### [SOURCE EXTRACT]
______

March 15, 2011 019960133X 978-0199601332 2
Our love of art, writes John Barrow, is the end product of millions of years of evolution. How we react to a beautiful painting or symphony draws upon instincts laid down long before humans existed. Now, in this enhanced edition of the highly popular The Artful Universe, Barrow further explores the close ties between our aesthetic appreciation and the basic nature of the Universe.

Barrow argues that the laws of the Universe have imprinted themselves upon our thoughts and actions in subtle and unexpected ways. Why do we like certain types of art or music? What games and puzzles do we find challenging? Why do so many myths and legends have common elements? In this eclectic and entertaining survey, Barrow answers these questions and more as he explains how the landscape of the Universe has influenced the development of philosophy and mythology, and how millions of years of evolutionary history have fashioned our attraction to certain patterns of sound and color. This second edition features eight fascinating new sections covering such topics as the recent discoveries of extrasolar planets, the fashionable postmodernist rejection of science, and the discovery of the underlying mathematical structure of Jackson Pollock's work.

______

### [DATA]
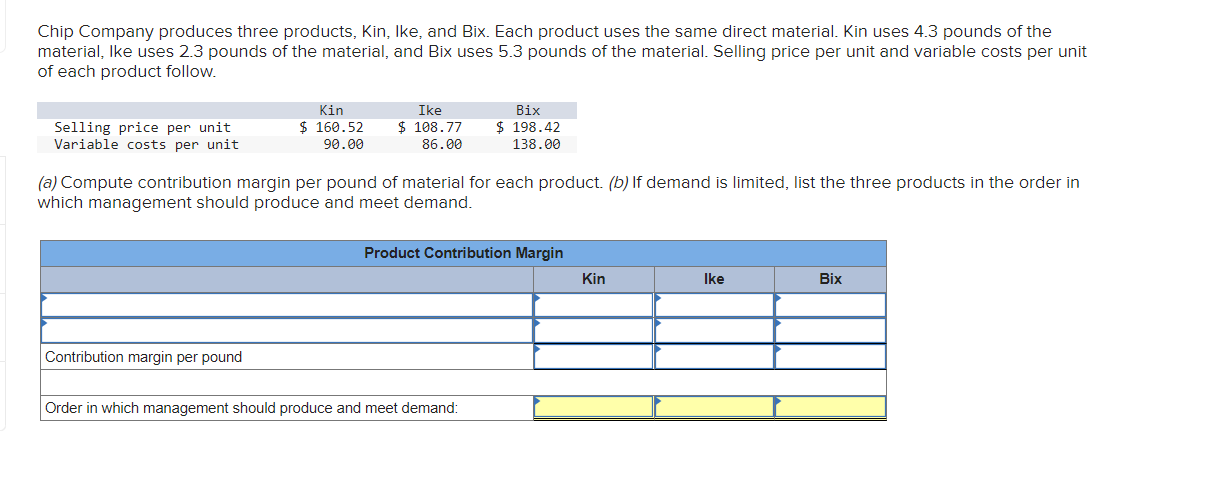Open the first blank row label dropdown
The width and height of the screenshot is (1217, 482).
coord(287,305)
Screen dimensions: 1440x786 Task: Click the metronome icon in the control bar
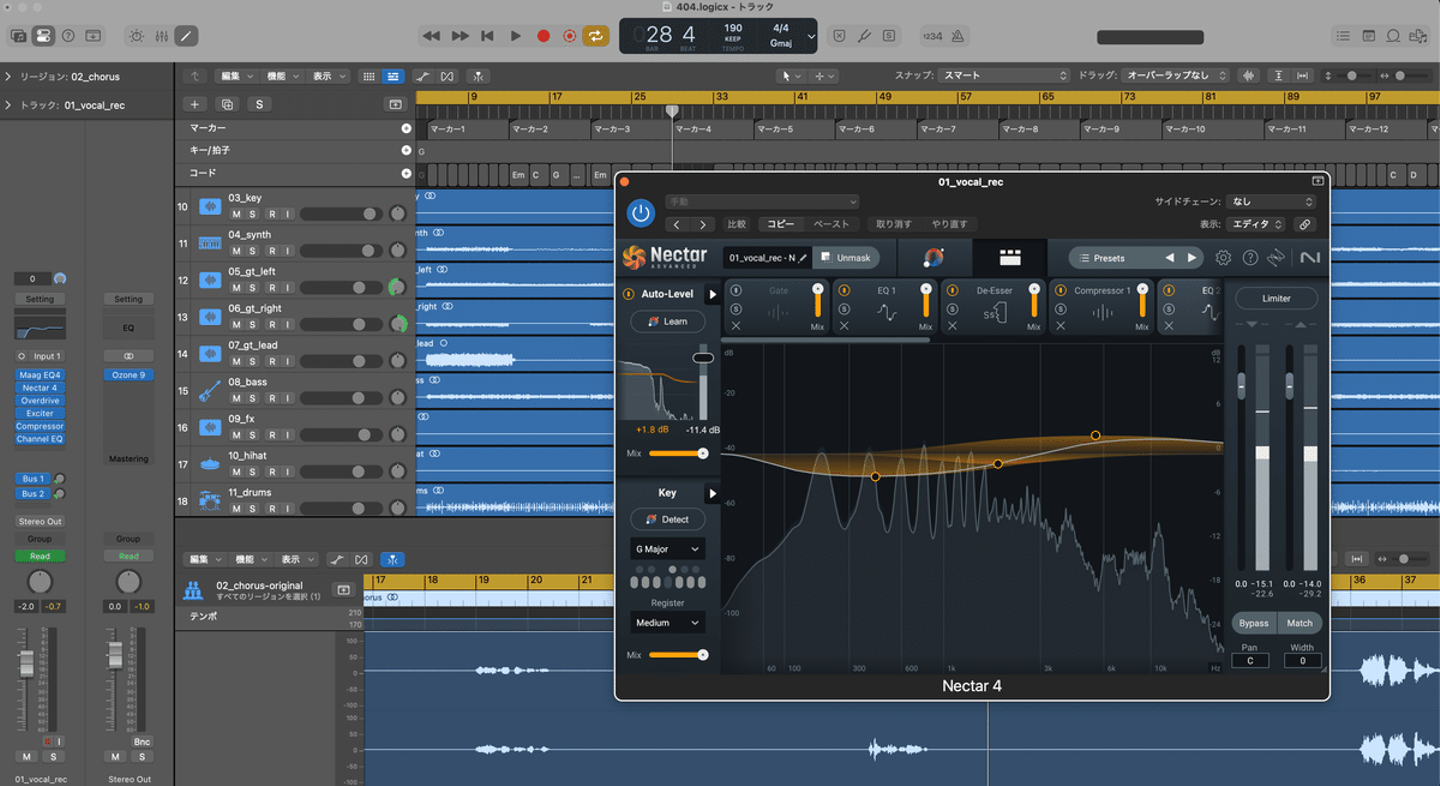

______

### [DESCRIPTION OF THE TASK]
According to the book description, how many new sections does the second edition include?

### [EXPECTED ANSWER]
Eight new sections.